East Flat Rock is an unincorporated area and census-designated place (CDP) in Henderson County, North Carolina, United States. As of the 2020 census, East Flat Rock had a population of 5,757. It is part of the Asheville Metropolitan Statistical Area.
==History==
East Flat Rock was an incorporated town from 1926 to 1948, after towns the charter was repealed by local government and later by the North Carolina General Assembly in 1949.

==Geography==
East Flat Rock is located in southeastern Henderson County and is bordered to the west by the village of Flat Rock and to the northwest by unincorporated Barker Heights.

U.S. Route 176 (Spartanburg Highway) is the main road through East Flat Rock, leading northwest 3 mi to Hendersonville, the county seat, and southeast 6 mi to Saluda. Interstate 26 runs along the eastern edge of the community, with access from Exit 53 (Upward Road). I-26 leads north 27 mi to Asheville and southeast 42 mi to Spartanburg, South Carolina.

According to the United States Census Bureau, the East Flat Rock CDP has a total area of 11.1 km2, of which 0.03 sqkm, or 0.27%, are water.

==Demographics==

Historical population
| Census | Pop. | Note | %± |
| 2000 | 4,151 |  | — |
| 2010 | 4,995 |  | 20.3% |
| 2020 | 5,757 |  | 15.3% |
U.S. Decennial Census

===2020 census===

East Flat Rock racial composition
| Race | Number | Percentage |
|---|---|---|
| White (non-Hispanic) | 3,304 | 57.39% |
| Black or African American (non-Hispanic) | 199 | 3.46% |
| Native American | 18 | 0.31% |
| Asian | 55 | 0.96% |
| Pacific Islander | 43 | 0.75% |
| Other/Mixed | 203 | 3.53% |
| Hispanic or Latino | 1,935 | 33.61% |

As of the 2020 census, East Flat Rock had 5,757 people, 2,138 households, and 1,322 families.

The median age was 38.1 years. 22.5% of residents were under the age of 18 and 16.1% were 65 years of age or older. For every 100 females, there were 98.5 males, and for every 100 females age 18 and over, there were 95.4 males age 18 and over.

99.7% of residents lived in urban areas, while 0.3% lived in rural areas.

Of the 2,138 households, 32.3% had children under the age of 18 living in them. Of all households, 42.9% were married-couple households, 19.1% were households with a male householder and no spouse or partner present, and 30.4% were households with a female householder and no spouse or partner present. About 28.0% of all households were made up of individuals, and 14.1% had someone living alone who was 65 years of age or older.
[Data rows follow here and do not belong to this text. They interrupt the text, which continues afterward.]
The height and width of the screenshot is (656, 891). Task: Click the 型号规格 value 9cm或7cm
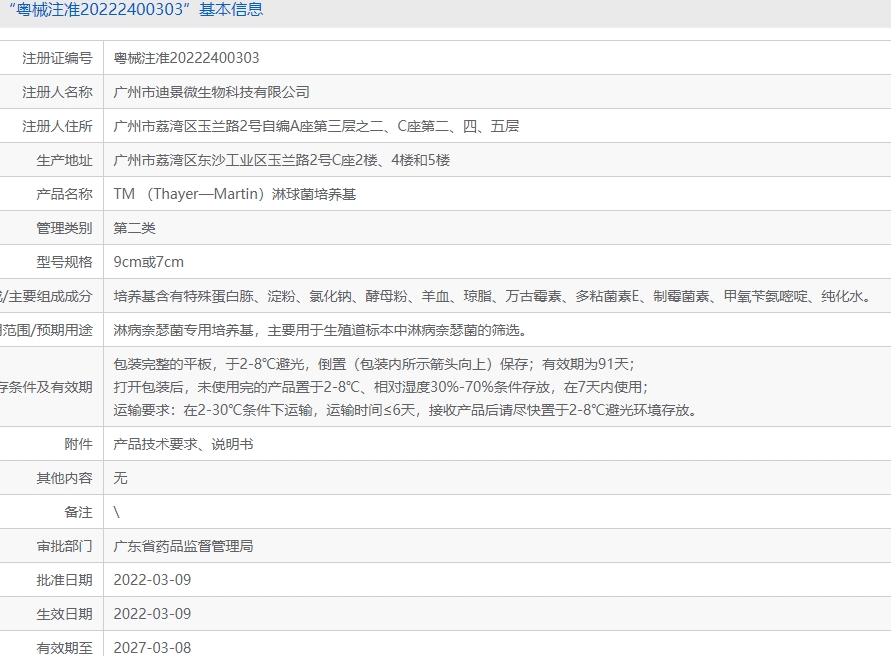(x=148, y=262)
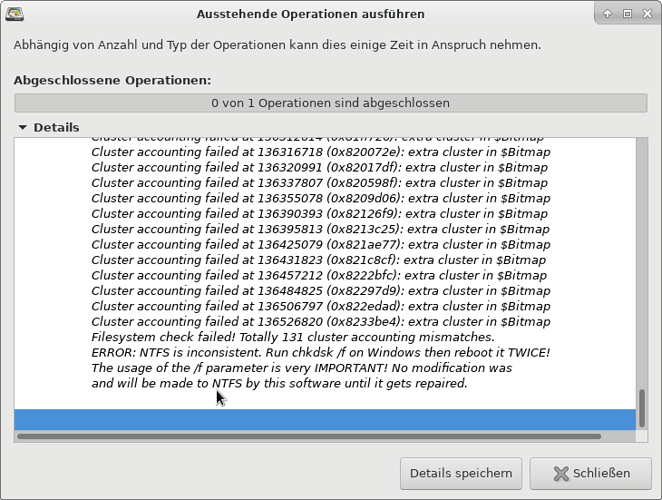This screenshot has height=500, width=662.
Task: Select the 'ERROR: NTFS is inconsistent' line
Action: 321,353
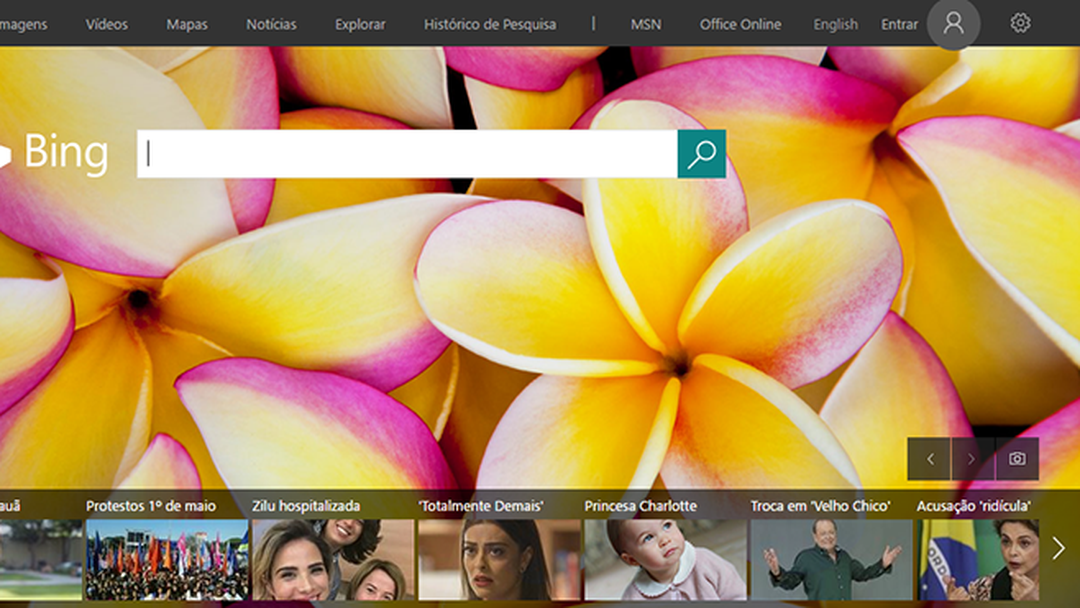Open Histórico de Pesquisa
This screenshot has height=608, width=1080.
pyautogui.click(x=489, y=24)
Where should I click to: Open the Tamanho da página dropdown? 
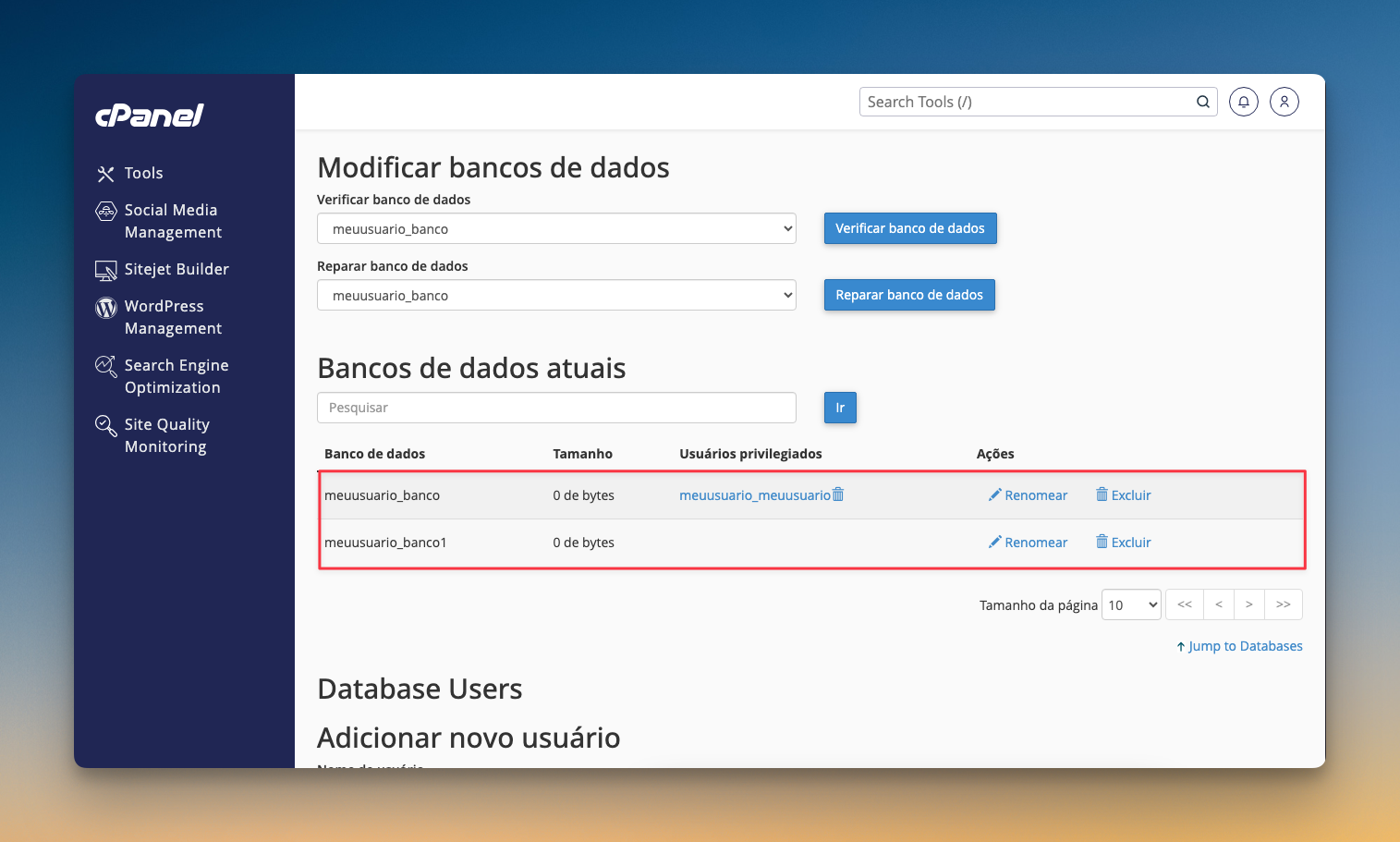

There were 2,286 housing units, of which 6.5% were vacant. The homeowner vacancy rate was 0.7% and the rental vacancy rate was 4.6%.

===2000 census===
As of the census of 2000, there were 4,151 people, 1,647 households, and 1,133 families residing in the CDP. The population density was 1,279.1 PD/sqmi. There were 1,823 housing units at an average density of 561.7 /sqmi. The racial makeup of the CDP was 85.69% White, 3.08% African American, 0.31% Native American, 0.29% Asian, 8.79% from other races, and 1.83% from two or more races. Hispanic or Latino of any race were 14.96% of the population.

There were 1,647 households, out of which 31.6% had children under the age of 18 living with them, 49.1% were married couples living together, 13.7% had a female householder with no husband present, and 31.2% were non-families. 26.0% of all households were made up of individuals, and 10.9% had someone living alone who was 65 years of age or older. The average household size was 2.49 and the average family size was 2.95.

In the CDP, the population was spread out, with 24.4% under the age of 18, 10.8% from 18 to 24, 30.6% from 25 to 44, 20.3% from 45 to 64, and 13.9% who were 65 years of age or older. The median age was 34 years. For every 100 females, there were 98.2 males. For every 100 females age 18 and over, there were 96.5 males.

The median income for a household in the CDP was $29,315, and the median income for a family was $31,286. Males had a median income of $22,500 versus $19,907 for females. The per capita income for the CDP was $13,723. About 14.0% of families and 20.6% of the population were below the poverty line, including 33.6% of those under age 18 and 15.4% of those age 65 or over.